_Short task 1_.
Answer these from the Gewurztraminer review:
(a) What is the wine's alcohol level?
(b) For how many years does the review say to cellar it?
(c) At what stage do most gewurzs fail the absolute quality test?
_Short task 2_. Write the next part of the wine review, picking up after its last line.

━━━ Quoted text ━━━

2006  Waimea Estates Gewurztraminer   19  ()
Waimea Plains,  Nelson,  New Zealand:  13.5%;  $24   [ screwcap;  hand-picked,  whole-bunch pressed;  www.waimeaestates.co.nz ]
Lemonstraw.  Bouquet is classic rose-petal and wild ginger blossom with a beautiful hint of complexing citronella,  sweet lees autolysis and almost mealy complexity,  on equally classic lychee and pale stonefruit.  Palate is both rich yet crisp,  beautiful fruit and texture in mouth,  near-dry,  a delicate gewurz bite giving classical varietal definition,  the whole wine totally Alsatian in style,  long and satisfying in mouth,  and not alcoholic.  Apart from excess alcohol,  most gewurzs fail the absolute quality test at the aftertaste stage,  so many going barley-sugar and inelegant in mouth.  This one sails on magnificently,  refreshing and lingering for ages.  It is quite simply one of the best gewurztraminers thus far made in New Zealand.  Cellar 5 – 10 years.  GK 03/07

All other white wines, blends, etc.

━━━ Data extract ━━━

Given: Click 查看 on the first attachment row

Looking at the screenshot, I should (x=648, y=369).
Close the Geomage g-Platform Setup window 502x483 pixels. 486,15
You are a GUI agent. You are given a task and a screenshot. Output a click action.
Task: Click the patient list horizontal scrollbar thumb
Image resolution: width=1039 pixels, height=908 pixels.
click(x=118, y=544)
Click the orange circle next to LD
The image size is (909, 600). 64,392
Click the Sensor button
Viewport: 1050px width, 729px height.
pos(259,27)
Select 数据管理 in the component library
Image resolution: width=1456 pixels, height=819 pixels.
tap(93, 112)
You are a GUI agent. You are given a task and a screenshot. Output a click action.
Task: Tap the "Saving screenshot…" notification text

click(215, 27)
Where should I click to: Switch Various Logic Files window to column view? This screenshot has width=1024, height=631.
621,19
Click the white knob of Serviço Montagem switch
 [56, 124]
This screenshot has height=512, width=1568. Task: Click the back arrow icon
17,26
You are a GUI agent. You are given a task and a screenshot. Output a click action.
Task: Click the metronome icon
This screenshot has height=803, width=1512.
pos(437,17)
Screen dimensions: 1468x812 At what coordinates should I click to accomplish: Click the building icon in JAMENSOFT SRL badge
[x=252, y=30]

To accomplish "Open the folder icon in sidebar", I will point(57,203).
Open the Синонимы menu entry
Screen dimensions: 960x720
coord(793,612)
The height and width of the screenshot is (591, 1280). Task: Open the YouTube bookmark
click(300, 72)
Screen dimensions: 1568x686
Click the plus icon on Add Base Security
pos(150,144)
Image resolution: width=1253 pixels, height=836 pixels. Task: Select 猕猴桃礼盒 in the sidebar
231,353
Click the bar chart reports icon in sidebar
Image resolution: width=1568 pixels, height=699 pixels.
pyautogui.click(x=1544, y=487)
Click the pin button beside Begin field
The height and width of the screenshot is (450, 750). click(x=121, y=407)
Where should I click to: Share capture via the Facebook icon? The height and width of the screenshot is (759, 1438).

━━━

_Written reply 1_.
(a) 13.5%
(b) 5 – 10 years
(c) At the aftertaste stage

_Written reply 2_.
2006  Kerner Estate Pinot Blanc   16 ½ +  ()
Marlborough,  New Zealand:  13.5%;  $22   [ screwcap ]
Lemonstraw.  Bouquet is oak first and foremost,  so the wine presents as a chardonnay.  Pinot blanc is much too subtle and floral a grape to carry this oak load.  Within this context,  there is good fruit and some attractive fruit flavours,  but the oak is pervasive.  Finish is dryer than the pinot gris,  but not bone-dry.  I would like to see this fruit handled in much older oak,  say all more than five years old.  Cellar 3 – 5 years.  GK 03/07

2006  Bald Hills Blanc de Pinot Noir [ Rosé ]   17 ½  ()
Bannockburn,  Central Otago,  New Zealand:  14%;  $18   [ screwcap;  not on website;  www.baldhills.co.nz ]
Rosé.  Bouquet is very fragrant indeed,  the epitome of blackboy peach pinot varietal character,  presented as rosé.  Palate is juicy,  nearly dry,  yet with a clear tannin grip.  Pure pinot rosé is often unsatisfying,  but this is good.  Cellar 1 – 3 years.  GK 03/07

Cabernet, Merlot, and related blends
2003  Te Awa Merlot / Cabernet Zone 6   18 ½  ()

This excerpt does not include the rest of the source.